Nei suoi guantoni c’è vita e c’è speranza. Adesso il giovane portiere della Lazio, Thomas Strakosha para, esce ed è anche costante. Poco importa che il portiere dell'Albania sia ancora Berisha, presto anche quel posto sarà di Thomas. In panchina sia contro il Liechtenstein, sia probabilmente domani con la Macedonia, aspetta solo un’altra occasione.
THOMAS UN ANNO DOPO
In fondo era esattamente un anno fa che lo vedemmo. Il 20 settembre esordì, ironia del destino, proprio a San Siro contro il
Milan. C’era ancora
Marchetti fra i pali ma
Strakosha stava per spiccare il volo. E oggi (anzi domenica sera) eccolo titolare contro i rossoneri. Ne son passate di parate, adesso Thomas mostra fiero l’aquila sul petto. Dal debutto ventotto presenze tra campionato, Coppa Italia e Supercoppa italiana: 17 vittorie, 8 volte la rete inviolata. E nelle prime tre partite ufficiali della nuova stagione si è rivelato decisivo in ogni occasione. Riflessi felini su
Cuadrado e
Higuan, provvidenziale con la
Spal, ma sopratutto col
Chievo.
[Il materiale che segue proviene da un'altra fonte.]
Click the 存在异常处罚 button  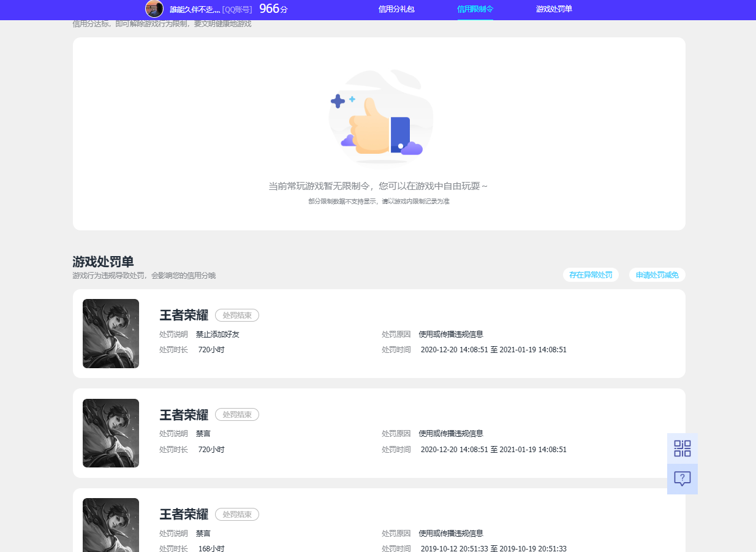591,274
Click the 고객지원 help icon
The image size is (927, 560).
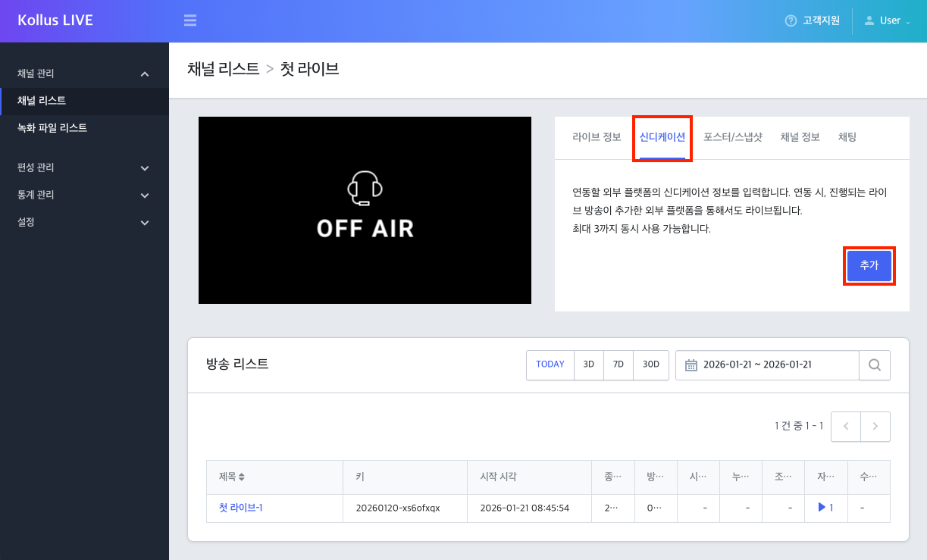pyautogui.click(x=790, y=20)
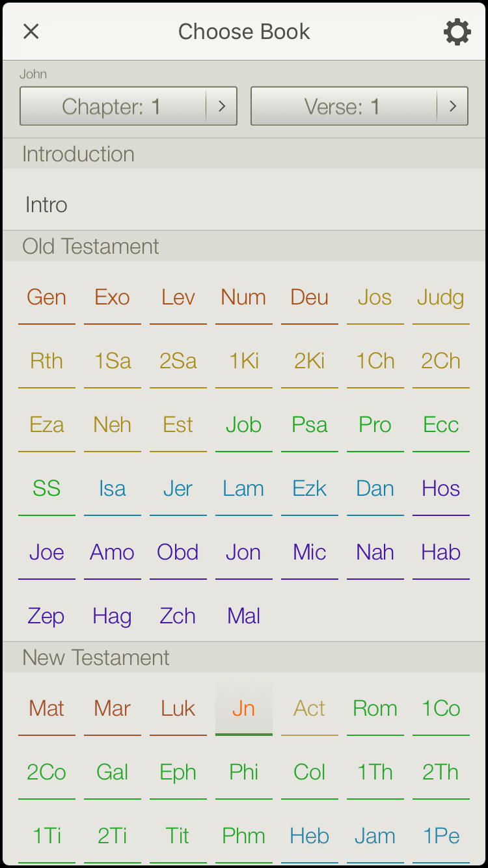Open the Intro entry
Screen dimensions: 488x868
point(244,205)
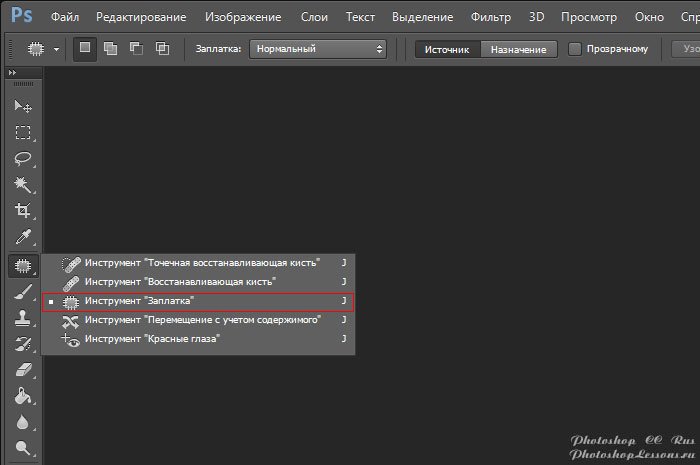Select the Zoom magnifier tool
700x465 pixels.
22,449
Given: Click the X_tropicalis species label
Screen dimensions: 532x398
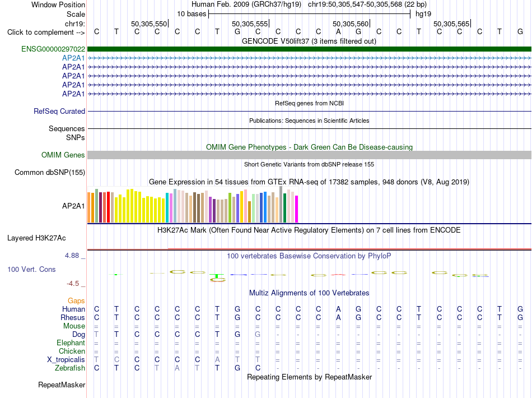Looking at the screenshot, I should [x=66, y=360].
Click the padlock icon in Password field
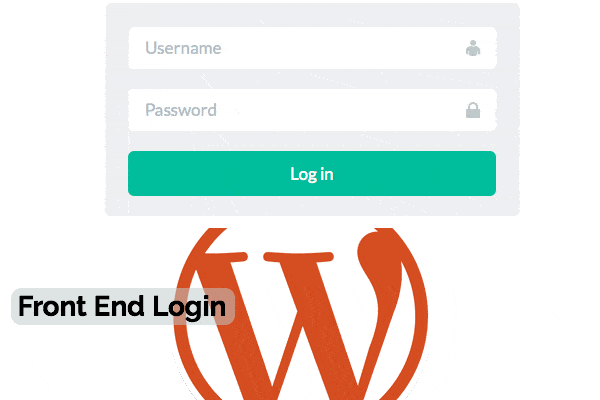 point(473,110)
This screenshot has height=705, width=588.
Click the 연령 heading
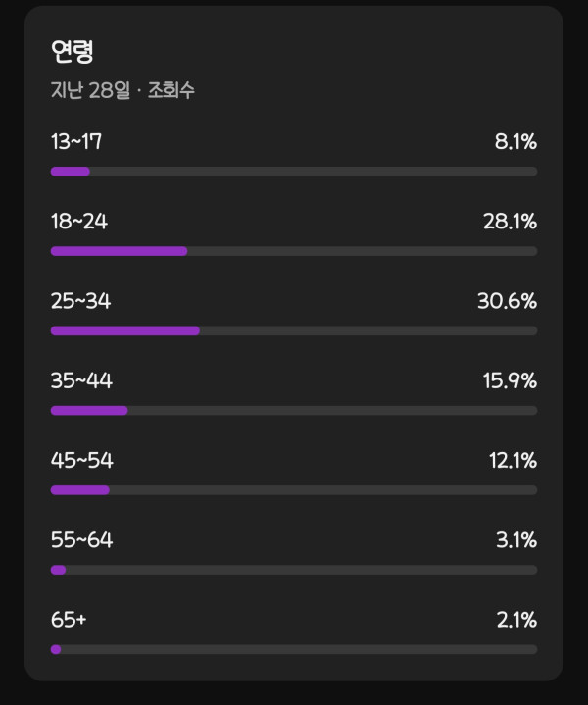click(72, 52)
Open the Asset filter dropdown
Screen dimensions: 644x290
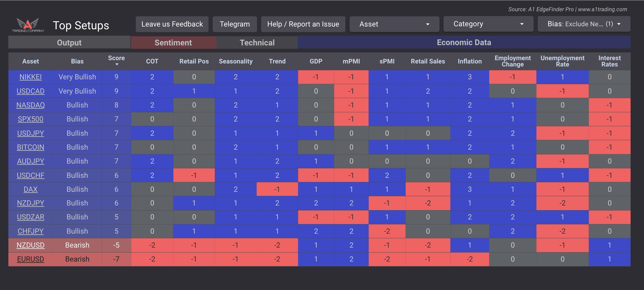(394, 24)
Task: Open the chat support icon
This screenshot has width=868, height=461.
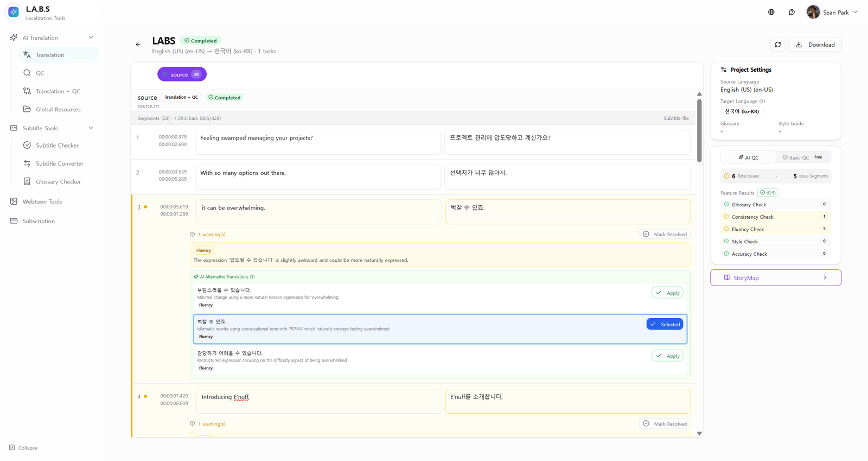Action: click(792, 12)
E’ fondamentale sentire la fiducia totale, a 22 anni si sente già rinato. Strakosha infatti è il bambino che visse almeno due volte: cacciato dalla
Salernitana, bocciato inizialmente dalla
Lazio, pregato e promosso da
Lotito prima a vice-Marchetti e poi a numero uno. Il problema è che ora dietro di lui non sembra esserci nessuno.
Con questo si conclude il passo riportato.